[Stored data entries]
================

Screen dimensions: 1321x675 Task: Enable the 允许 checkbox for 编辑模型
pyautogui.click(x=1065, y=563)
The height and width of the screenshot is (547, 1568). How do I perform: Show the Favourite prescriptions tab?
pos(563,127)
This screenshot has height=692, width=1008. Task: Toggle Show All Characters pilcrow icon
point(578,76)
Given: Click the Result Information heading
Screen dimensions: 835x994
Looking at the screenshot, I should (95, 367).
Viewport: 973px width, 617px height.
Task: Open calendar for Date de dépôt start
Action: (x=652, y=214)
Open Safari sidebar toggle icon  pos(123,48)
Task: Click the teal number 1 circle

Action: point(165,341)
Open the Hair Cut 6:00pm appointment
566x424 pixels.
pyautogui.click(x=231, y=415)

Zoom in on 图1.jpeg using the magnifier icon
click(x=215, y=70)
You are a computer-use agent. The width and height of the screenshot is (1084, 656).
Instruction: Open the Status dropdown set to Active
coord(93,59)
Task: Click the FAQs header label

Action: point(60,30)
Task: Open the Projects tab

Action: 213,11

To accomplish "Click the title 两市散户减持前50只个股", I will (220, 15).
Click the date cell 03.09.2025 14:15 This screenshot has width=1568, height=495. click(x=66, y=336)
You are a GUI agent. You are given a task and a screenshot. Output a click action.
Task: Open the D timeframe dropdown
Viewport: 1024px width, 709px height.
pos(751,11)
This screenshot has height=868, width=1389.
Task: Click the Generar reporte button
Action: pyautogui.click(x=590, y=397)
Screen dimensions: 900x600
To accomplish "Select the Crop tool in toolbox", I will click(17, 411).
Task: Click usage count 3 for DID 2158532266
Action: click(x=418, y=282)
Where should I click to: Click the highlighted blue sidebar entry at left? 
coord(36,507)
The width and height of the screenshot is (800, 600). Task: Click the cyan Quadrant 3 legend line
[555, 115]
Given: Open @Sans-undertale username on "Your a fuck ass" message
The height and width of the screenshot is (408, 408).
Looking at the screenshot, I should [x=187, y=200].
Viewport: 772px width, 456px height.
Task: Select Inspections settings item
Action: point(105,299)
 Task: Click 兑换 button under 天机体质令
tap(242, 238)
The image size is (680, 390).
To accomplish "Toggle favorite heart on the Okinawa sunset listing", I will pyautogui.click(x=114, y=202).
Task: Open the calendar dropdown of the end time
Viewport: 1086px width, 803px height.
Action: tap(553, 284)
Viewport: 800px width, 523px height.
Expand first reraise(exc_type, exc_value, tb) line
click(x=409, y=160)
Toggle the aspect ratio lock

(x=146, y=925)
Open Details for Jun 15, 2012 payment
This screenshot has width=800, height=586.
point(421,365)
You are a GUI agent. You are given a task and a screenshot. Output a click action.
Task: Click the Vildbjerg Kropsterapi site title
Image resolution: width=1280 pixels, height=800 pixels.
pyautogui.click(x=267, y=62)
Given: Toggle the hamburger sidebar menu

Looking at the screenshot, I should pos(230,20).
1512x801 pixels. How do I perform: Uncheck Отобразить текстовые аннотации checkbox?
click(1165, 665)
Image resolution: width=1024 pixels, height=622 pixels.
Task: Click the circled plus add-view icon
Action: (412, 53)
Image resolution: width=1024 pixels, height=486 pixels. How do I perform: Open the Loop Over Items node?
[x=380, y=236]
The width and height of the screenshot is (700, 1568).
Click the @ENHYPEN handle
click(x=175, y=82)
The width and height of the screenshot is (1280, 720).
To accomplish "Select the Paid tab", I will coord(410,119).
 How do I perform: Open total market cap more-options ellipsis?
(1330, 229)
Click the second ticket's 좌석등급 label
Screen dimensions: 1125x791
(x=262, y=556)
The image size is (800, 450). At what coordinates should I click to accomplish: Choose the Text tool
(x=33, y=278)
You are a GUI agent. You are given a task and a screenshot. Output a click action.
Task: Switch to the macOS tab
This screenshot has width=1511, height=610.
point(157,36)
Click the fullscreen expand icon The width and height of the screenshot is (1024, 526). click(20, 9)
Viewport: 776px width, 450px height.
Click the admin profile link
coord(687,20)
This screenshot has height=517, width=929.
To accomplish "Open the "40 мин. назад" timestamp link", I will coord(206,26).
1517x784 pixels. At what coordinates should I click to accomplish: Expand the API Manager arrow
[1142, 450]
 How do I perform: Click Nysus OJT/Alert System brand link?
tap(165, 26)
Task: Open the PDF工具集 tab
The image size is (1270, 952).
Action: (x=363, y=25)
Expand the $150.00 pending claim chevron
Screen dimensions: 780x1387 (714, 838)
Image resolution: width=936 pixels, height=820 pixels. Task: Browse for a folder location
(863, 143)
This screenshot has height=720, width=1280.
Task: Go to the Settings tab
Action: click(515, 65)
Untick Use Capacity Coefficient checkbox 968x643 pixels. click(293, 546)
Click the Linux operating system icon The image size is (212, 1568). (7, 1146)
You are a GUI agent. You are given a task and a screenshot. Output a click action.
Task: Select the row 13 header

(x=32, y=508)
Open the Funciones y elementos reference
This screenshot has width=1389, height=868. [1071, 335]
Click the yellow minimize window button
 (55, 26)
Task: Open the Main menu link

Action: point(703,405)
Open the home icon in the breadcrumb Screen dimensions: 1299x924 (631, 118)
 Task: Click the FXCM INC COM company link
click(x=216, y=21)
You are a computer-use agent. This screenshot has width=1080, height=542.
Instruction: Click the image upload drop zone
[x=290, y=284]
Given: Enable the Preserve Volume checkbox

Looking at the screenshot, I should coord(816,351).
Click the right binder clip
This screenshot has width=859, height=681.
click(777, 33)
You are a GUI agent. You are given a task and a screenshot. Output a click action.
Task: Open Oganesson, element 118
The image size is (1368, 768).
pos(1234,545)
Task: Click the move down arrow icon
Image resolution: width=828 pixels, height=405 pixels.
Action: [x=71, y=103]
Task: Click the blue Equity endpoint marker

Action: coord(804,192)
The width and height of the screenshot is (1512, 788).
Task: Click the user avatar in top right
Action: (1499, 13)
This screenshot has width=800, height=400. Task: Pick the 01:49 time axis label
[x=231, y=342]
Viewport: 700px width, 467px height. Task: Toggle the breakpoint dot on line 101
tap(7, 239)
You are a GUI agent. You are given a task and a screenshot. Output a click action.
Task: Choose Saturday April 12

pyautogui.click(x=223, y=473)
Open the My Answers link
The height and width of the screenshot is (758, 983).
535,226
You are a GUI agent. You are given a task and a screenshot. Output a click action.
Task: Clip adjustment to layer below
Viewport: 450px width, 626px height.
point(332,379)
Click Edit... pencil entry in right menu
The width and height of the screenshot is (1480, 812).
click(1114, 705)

================

* [Your task]:
Each entry must be set down exactly as it appears.

* [Response below]:
Screen dimensions: 1321x675 Task: Enable the 允许 checkbox for 编辑模型
pyautogui.click(x=1065, y=563)
The height and width of the screenshot is (547, 1568). How do I perform: Show the Favourite prescriptions tab?
pos(563,127)
This screenshot has height=692, width=1008. Task: Toggle Show All Characters pilcrow icon
point(578,76)
Given: Click the Result Information heading
Screen dimensions: 835x994
Looking at the screenshot, I should (95, 367).
Viewport: 973px width, 617px height.
Task: Open calendar for Date de dépôt start
Action: (x=652, y=214)
Open Safari sidebar toggle icon  pos(123,48)
Task: Click the teal number 1 circle

Action: point(165,341)
Open the Hair Cut 6:00pm appointment
566x424 pixels.
pyautogui.click(x=231, y=415)

Zoom in on 图1.jpeg using the magnifier icon
click(x=215, y=70)
You are a computer-use agent. The width and height of the screenshot is (1084, 656).
Instruction: Open the Status dropdown set to Active
coord(93,59)
Task: Click the FAQs header label

Action: point(60,30)
Task: Open the Projects tab

Action: 213,11

To accomplish "Click the title 两市散户减持前50只个股", I will (220, 15).
Click the date cell 03.09.2025 14:15 This screenshot has width=1568, height=495. click(x=66, y=336)
You are a GUI agent. You are given a task and a screenshot. Output a click action.
Task: Open the D timeframe dropdown
Viewport: 1024px width, 709px height.
pos(751,11)
This screenshot has height=868, width=1389.
Task: Click the Generar reporte button
Action: pyautogui.click(x=590, y=397)
Screen dimensions: 900x600
To accomplish "Select the Crop tool in toolbox", I will click(17, 411).
Task: Click usage count 3 for DID 2158532266
Action: click(x=418, y=282)
Where should I click to: Click the highlighted blue sidebar entry at left? 
coord(36,507)
The width and height of the screenshot is (800, 600). Task: Click the cyan Quadrant 3 legend line
[555, 115]
Given: Open @Sans-undertale username on "Your a fuck ass" message
The height and width of the screenshot is (408, 408).
Looking at the screenshot, I should [x=187, y=200].
Viewport: 772px width, 456px height.
Task: Select Inspections settings item
Action: point(105,299)
 Task: Click 兑换 button under 天机体质令
tap(242, 238)
The image size is (680, 390).
To accomplish "Toggle favorite heart on the Okinawa sunset listing", I will pyautogui.click(x=114, y=202).
Task: Open the calendar dropdown of the end time
Viewport: 1086px width, 803px height.
Action: tap(553, 284)
Viewport: 800px width, 523px height.
Expand first reraise(exc_type, exc_value, tb) line
click(x=409, y=160)
Toggle the aspect ratio lock

(x=146, y=925)
Open Details for Jun 15, 2012 payment
This screenshot has width=800, height=586.
point(421,365)
You are a GUI agent. You are given a task and a screenshot. Output a click action.
Task: Click the Vildbjerg Kropsterapi site title
Image resolution: width=1280 pixels, height=800 pixels.
pyautogui.click(x=267, y=62)
Given: Toggle the hamburger sidebar menu

Looking at the screenshot, I should pos(230,20).
1512x801 pixels. How do I perform: Uncheck Отобразить текстовые аннотации checkbox?
click(1165, 665)
Image resolution: width=1024 pixels, height=622 pixels.
Task: Click the circled plus add-view icon
Action: (412, 53)
Image resolution: width=1024 pixels, height=486 pixels. How do I perform: Open the Loop Over Items node?
[x=380, y=236]
The width and height of the screenshot is (700, 1568).
Click the @ENHYPEN handle
click(x=175, y=82)
The width and height of the screenshot is (1280, 720).
To accomplish "Select the Paid tab", I will coord(410,119).
 How do I perform: Open total market cap more-options ellipsis?
(1330, 229)
Click the second ticket's 좌석등급 label
Screen dimensions: 1125x791
(x=262, y=556)
The image size is (800, 450). At what coordinates should I click to accomplish: Choose the Text tool
(x=33, y=278)
You are a GUI agent. You are given a task and a screenshot. Output a click action.
Task: Switch to the macOS tab
This screenshot has width=1511, height=610.
point(157,36)
Click the fullscreen expand icon The width and height of the screenshot is (1024, 526). click(20, 9)
Viewport: 776px width, 450px height.
Click the admin profile link
coord(687,20)
This screenshot has height=517, width=929.
To accomplish "Open the "40 мин. назад" timestamp link", I will coord(206,26).
1517x784 pixels. At what coordinates should I click to accomplish: Expand the API Manager arrow
[1142, 450]
 How do I perform: Click Nysus OJT/Alert System brand link?
tap(165, 26)
Task: Open the PDF工具集 tab
The image size is (1270, 952).
Action: (x=363, y=25)
Expand the $150.00 pending claim chevron
Screen dimensions: 780x1387 (714, 838)
Image resolution: width=936 pixels, height=820 pixels. Task: Browse for a folder location
(863, 143)
This screenshot has height=720, width=1280.
Task: Go to the Settings tab
Action: click(515, 65)
Untick Use Capacity Coefficient checkbox 968x643 pixels. click(293, 546)
Click the Linux operating system icon The image size is (212, 1568). (7, 1146)
You are a GUI agent. You are given a task and a screenshot. Output a click action.
Task: Select the row 13 header

(x=32, y=508)
Open the Funciones y elementos reference
This screenshot has width=1389, height=868. [1071, 335]
Click the yellow minimize window button
 (55, 26)
Task: Open the Main menu link

Action: point(703,405)
Open the home icon in the breadcrumb Screen dimensions: 1299x924 (631, 118)
 Task: Click the FXCM INC COM company link
click(x=216, y=21)
You are a computer-use agent. This screenshot has width=1080, height=542.
Instruction: Click the image upload drop zone
[x=290, y=284]
Given: Enable the Preserve Volume checkbox

Looking at the screenshot, I should coord(816,351).
Click the right binder clip
This screenshot has width=859, height=681.
click(777, 33)
You are a GUI agent. You are given a task and a screenshot. Output a click action.
Task: Open Oganesson, element 118
The image size is (1368, 768).
pos(1234,545)
Task: Click the move down arrow icon
Image resolution: width=828 pixels, height=405 pixels.
Action: [x=71, y=103]
Task: Click the blue Equity endpoint marker

Action: coord(804,192)
The width and height of the screenshot is (1512, 788).
Task: Click the user avatar in top right
Action: (1499, 13)
This screenshot has width=800, height=400. Task: Pick the 01:49 time axis label
[x=231, y=342]
Viewport: 700px width, 467px height. Task: Toggle the breakpoint dot on line 101
tap(7, 239)
You are a GUI agent. You are given a task and a screenshot. Output a click action.
Task: Choose Saturday April 12

pyautogui.click(x=223, y=473)
Open the My Answers link
The height and width of the screenshot is (758, 983).
535,226
You are a GUI agent. You are given a task and a screenshot. Output a click action.
Task: Clip adjustment to layer below
Viewport: 450px width, 626px height.
point(332,379)
Click Edit... pencil entry in right menu
The width and height of the screenshot is (1480, 812).
click(1114, 705)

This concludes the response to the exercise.